On Tue, Feb 5, 2013 at 6:32 PM, Grant Likely <[email protected]> wrote:
> On Fri, 18 Jan 2013 10:03:28 +0100, Thomas De Schampheleire 
> <[email protected]> wrote:
>> Hi,
>>
>> The Freescale eSPI controller driver is broken in several ways. I already
>> attempted to fix this with a patch many months back. The patch works for
>> me, but never got feedback from the original author.
>> (see https://patchwork.kernel.org/patch/988802/)
>>
>> The same problems are still present on the current 3.x version of the
>> driver. I will now re-investigate the problem, and submit a revised patch
>> later.
>>
>> I have some queries though:
>> - When reading from memory devices, the first bytes received may not yet be
>> the real contents of memory, but rather to-be-ignored bytes caused by the
>> full-duplex nature of the transaction while sending the command and address
>> bytes.
>> Am I correct in understanding that these to-be-ignored bytes are to be
>> transparently passed through to the requester of the transaction (i.e. a
>> protocol driver or a userspace application through spidev) and that it's
>> the requestor's responsability to know that these bytes are to be ignored?
>
> Yes
>
>>
>> - While investigating the various problems of the driver, I am adding print
>> statements throughout the code, displaying certain variables and buffer
>> contents. What should I do with these when the problems are fixed?

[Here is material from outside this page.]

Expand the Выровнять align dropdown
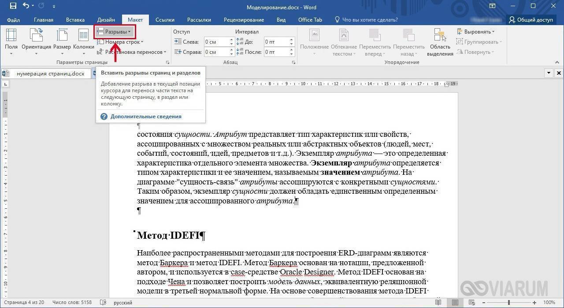 click(x=476, y=32)
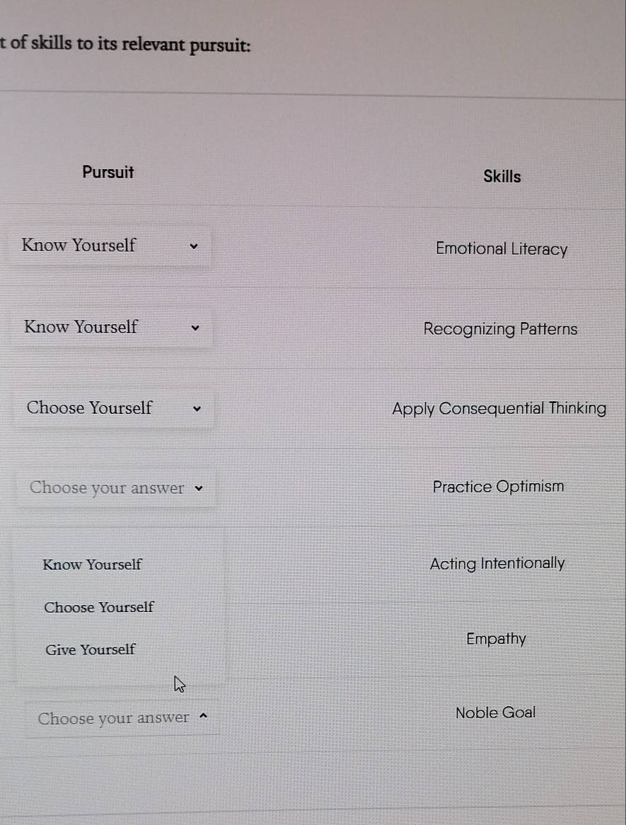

Remove
>> all such statements, or rather, use a mechanism like dev_dbg (or similar)
>> and thus keep them in the code? What is your preference?
>
> It is common to use dev_dbg(). They are turned off by removing #define
> DEBUG from the top of the file. As long as they don't impair readability
> of the code I would keep them in.
>
>> - One of the aspects that seems to be broken in the driver is accesses that
>> do not have either 8-bits-per-word or 16-bits-per-word, e.g. 7 bpw or 12
>> bpw. The hardware defaults to sending least-significant-bits first, and the
>> setting to change this is only allowed for 8 or 16 bpw:
>>
>> -------- (datasheet)
>> Reverse data mode. Determines the receive and transmit character bit order.
>> 0 lsb of the character sent and received first
>> 1 msb of the character sent and received first-for 8/16 bits data character
>> only
>> -------
>>
>> However, the driver sets this bit (CSMODE_REV) by default, except when the
>> mode SPI_LSB_FIRST is explicitly set. This means that a protocol driver
>> that requests a 12bpw transaction, will inadvertently cause an illegal mode
>> setting in the hardware. It doesn't and shouldn't know of this hardware
>> restriction. Is this analysis correct?
>
> Correct. The master driver needs to work around limitations of the
> hardware, or reject them as unsupported.
>
>> What is the correct way of handling this? Clear the bit in case of a sub-8
>> or sub-16 bpw transaction, and do the bit swapping in software if
>> SPI_LSB_FIRST is not explicitly set?
>
> Probably
>
>> Or force SPI_LSB_FIRST in these cases, leaving the bit swapping to the
>> protocol driver?
>
> No. it should be abstracted
>
>> Or disable support for sub-8 and sub-16 bpw transactions?
>
> Only if the first option isn't feasable.

Thanks Grant for your responses.
I'm planning to fixing the driver, I'll send it when I'm done.